* DATA EXCERPTS:
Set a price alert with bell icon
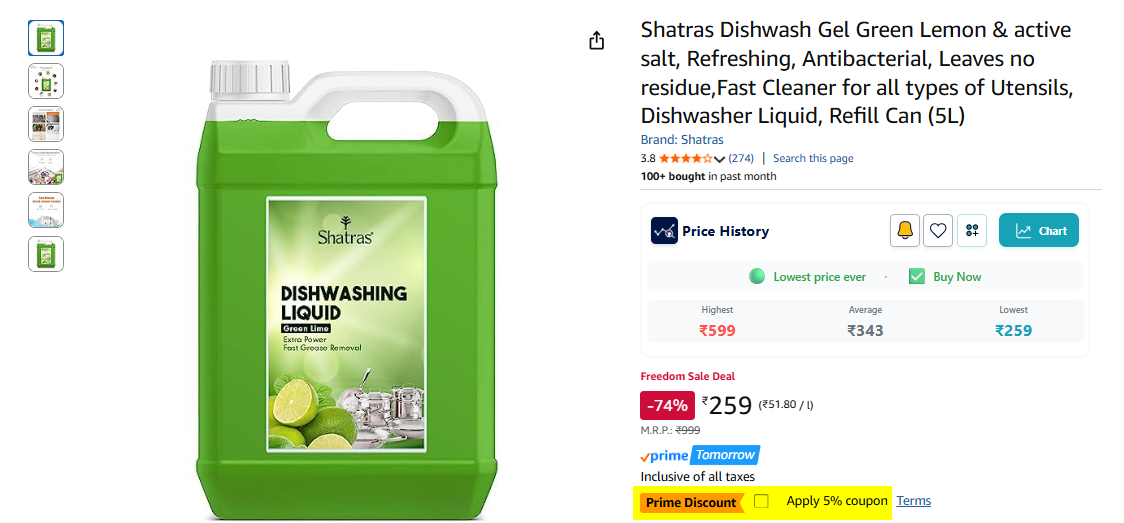(905, 231)
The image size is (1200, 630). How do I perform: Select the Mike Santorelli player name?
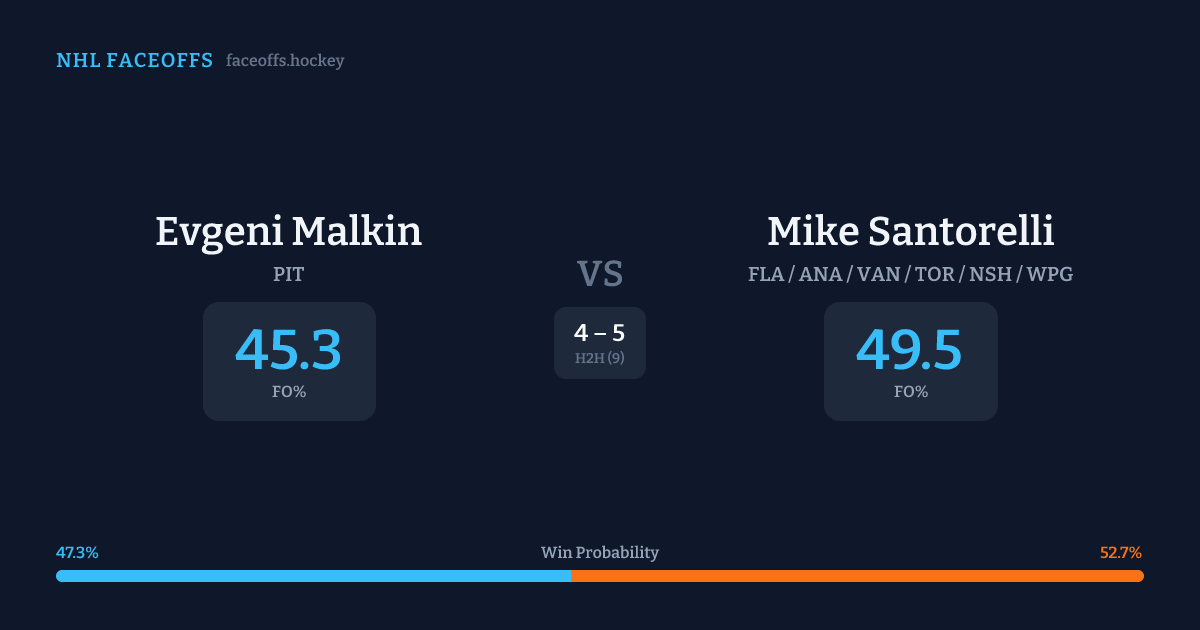click(x=910, y=232)
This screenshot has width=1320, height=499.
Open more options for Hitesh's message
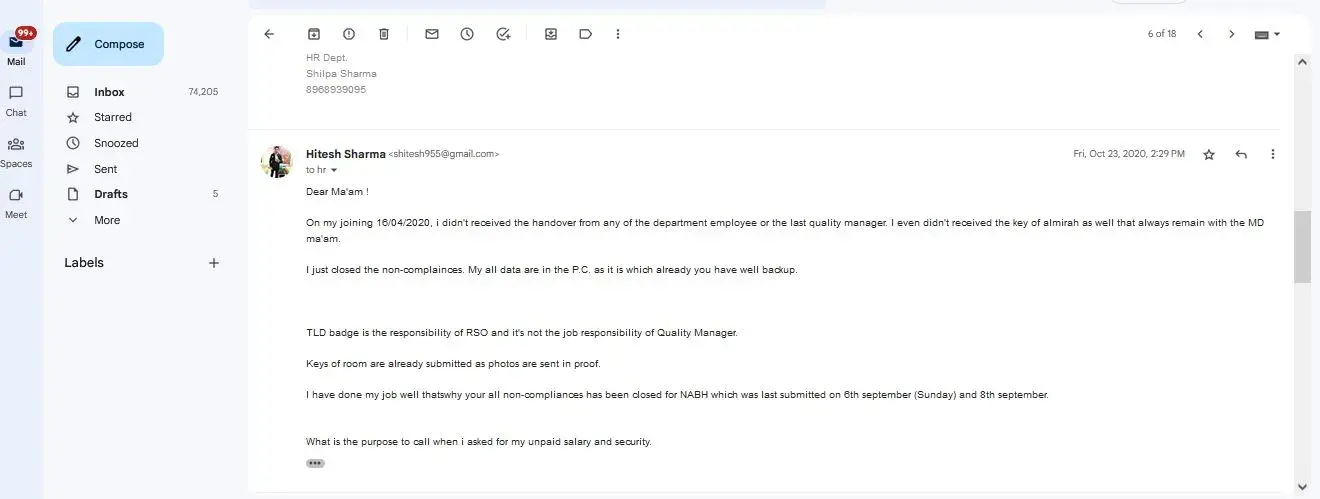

* WHAT NEEDS TO BE DONE: Transcribe every entry word for word, but skip the pictures.

* WRITTEN SOLUTION:
Set a price alert with bell icon
(905, 231)
The image size is (1200, 630). How do I perform: Select the Mike Santorelli player name?
click(x=910, y=232)
This screenshot has width=1320, height=499.
Open more options for Hitesh's message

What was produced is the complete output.